- Developer: TalonSoft
- Publisher: Take-Two Interactive
- Platform: Windows
- Release: February 1, 2000
- Genre: Computer wargame
- Modes: Single-player, multiplayer

= Rising Sun (video game) =

2000 computer wargame

Rising Sun is a 2000 computer wargame developed by TalonSoft and published by Take-Two Interactive. Set during the Pacific War, it is an entry in TalonSoft's Campaign series.

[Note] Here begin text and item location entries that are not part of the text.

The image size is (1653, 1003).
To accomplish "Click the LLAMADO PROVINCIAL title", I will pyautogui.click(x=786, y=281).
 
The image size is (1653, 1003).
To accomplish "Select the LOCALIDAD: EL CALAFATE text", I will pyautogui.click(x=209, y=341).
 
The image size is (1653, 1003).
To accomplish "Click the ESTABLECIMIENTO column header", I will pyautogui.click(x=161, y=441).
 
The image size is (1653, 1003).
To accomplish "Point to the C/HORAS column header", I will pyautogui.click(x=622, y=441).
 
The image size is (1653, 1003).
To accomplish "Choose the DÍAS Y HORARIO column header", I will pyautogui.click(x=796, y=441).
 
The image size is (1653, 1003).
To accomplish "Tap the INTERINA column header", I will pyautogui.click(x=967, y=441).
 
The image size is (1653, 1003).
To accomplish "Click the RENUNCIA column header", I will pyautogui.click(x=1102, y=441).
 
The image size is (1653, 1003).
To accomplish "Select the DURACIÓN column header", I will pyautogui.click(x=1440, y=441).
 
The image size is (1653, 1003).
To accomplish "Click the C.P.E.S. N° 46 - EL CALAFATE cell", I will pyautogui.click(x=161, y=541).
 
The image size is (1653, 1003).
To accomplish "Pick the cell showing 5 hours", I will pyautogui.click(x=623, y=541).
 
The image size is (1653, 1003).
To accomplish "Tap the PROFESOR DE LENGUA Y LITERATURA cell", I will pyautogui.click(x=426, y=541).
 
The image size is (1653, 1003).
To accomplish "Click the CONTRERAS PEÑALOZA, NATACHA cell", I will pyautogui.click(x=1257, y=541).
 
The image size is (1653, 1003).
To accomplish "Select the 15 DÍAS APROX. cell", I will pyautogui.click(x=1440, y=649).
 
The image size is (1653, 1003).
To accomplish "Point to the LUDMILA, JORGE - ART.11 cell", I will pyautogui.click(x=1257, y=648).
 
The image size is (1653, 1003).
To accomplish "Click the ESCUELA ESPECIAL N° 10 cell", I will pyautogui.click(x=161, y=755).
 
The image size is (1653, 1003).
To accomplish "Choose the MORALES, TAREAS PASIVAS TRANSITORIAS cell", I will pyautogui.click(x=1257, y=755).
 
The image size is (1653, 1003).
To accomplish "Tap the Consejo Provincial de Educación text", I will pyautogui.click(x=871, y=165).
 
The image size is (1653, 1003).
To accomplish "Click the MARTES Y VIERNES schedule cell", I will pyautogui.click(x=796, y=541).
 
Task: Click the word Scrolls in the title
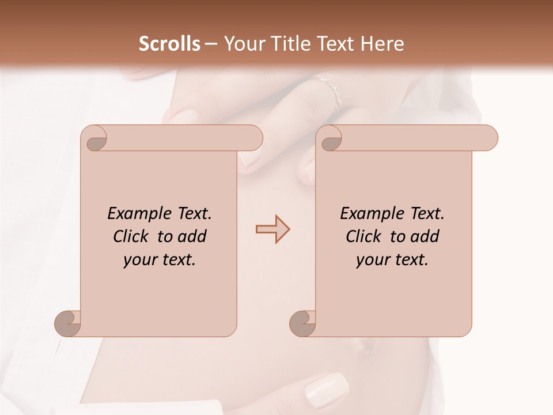tap(170, 44)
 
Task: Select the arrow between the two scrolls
tap(272, 229)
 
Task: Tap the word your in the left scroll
tap(139, 261)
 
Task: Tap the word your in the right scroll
tap(372, 261)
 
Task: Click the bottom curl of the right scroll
tap(302, 323)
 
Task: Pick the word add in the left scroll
tap(193, 236)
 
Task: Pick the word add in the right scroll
tap(426, 236)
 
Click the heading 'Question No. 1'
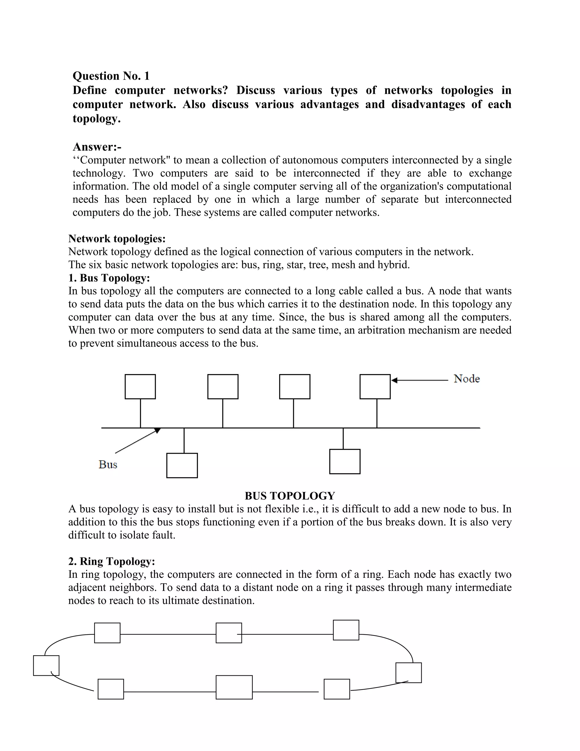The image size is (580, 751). point(111,76)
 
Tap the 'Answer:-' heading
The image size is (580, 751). point(97,147)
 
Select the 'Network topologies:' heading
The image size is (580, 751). point(117,238)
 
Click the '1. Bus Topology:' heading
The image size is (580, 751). point(109,277)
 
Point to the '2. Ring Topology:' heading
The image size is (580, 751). point(111,561)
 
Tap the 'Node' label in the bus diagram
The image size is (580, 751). point(466,379)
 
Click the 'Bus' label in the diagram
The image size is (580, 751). point(108,464)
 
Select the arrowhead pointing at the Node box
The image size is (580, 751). point(395,380)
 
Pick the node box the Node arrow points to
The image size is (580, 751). point(375,387)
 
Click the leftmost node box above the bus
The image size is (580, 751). point(140,387)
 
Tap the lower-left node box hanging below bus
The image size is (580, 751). point(182,465)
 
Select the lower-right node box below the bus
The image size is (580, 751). point(345,461)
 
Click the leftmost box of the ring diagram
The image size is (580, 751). point(46,665)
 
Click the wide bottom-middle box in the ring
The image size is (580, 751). point(234,687)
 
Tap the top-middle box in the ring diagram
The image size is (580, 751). point(229,633)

Rising Sun won positive reviews from critics and was nominated for awards by Computer Gaming World and Computer Games Magazine.

==Gameplay==
Rising Sun is a computer wargame that simulates conflict during the Pacific War.

==Development==
Rising Sun was developed by TalonSoft as the last game in its Campaign series, following titles such as East Front and West Front. It was released on February 1, 2000.

==Reception==

Rising Sun received an average score of 82% on the review aggregation website GameRankings. The game was nominated for Computer Games Magazines 2000 "Wargame of the Year" award. Computer Gaming World nominated Rising Sun in the same category, but gave the prize to Combat Mission: Beyond Overlord. The editors called Rising Sun a "terrific" title that "took the traditional hex-based wargame to its zenith".

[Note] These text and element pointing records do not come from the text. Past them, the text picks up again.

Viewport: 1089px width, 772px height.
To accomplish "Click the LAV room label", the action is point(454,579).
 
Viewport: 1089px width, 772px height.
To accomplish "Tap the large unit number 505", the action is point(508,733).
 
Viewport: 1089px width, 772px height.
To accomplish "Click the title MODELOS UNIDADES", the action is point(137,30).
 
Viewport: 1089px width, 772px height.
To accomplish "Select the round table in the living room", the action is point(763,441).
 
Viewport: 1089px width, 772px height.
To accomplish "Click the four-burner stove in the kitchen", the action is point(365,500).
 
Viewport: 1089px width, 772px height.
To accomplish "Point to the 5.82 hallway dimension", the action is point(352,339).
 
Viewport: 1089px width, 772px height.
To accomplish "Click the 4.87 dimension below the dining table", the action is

In Computer Games Magazine, Carl Lund wrote that Rising Suns "epic scope and sheer massiveness ensure replayability for months, if not years, to come." Bruce Geryk of Computer Gaming World similarly praised the game for "tak[ing] the hex-based, sequential-turn wargame to a level of refinement previously unseen".

Review scores
| Publication | Score |
|---|---|
| Computer Games Magazine | 4.5/5 |
| Computer Gaming World | 4.5/5 |
| CNET Gamecenter | 9/10 |

==Legacy==
===Imperial Strike===

Review scores
| Publication | Score |
|---|---|
| Computer Games Magazine | 3.5/5 |
| CNET Gamecenter | 6/10 |

===Sequel===
Although announced as the final game in the Campaign series, Rising Sun received a follow-up in 2001 under the title Divided Ground: Middle East Conflict 1948-1973.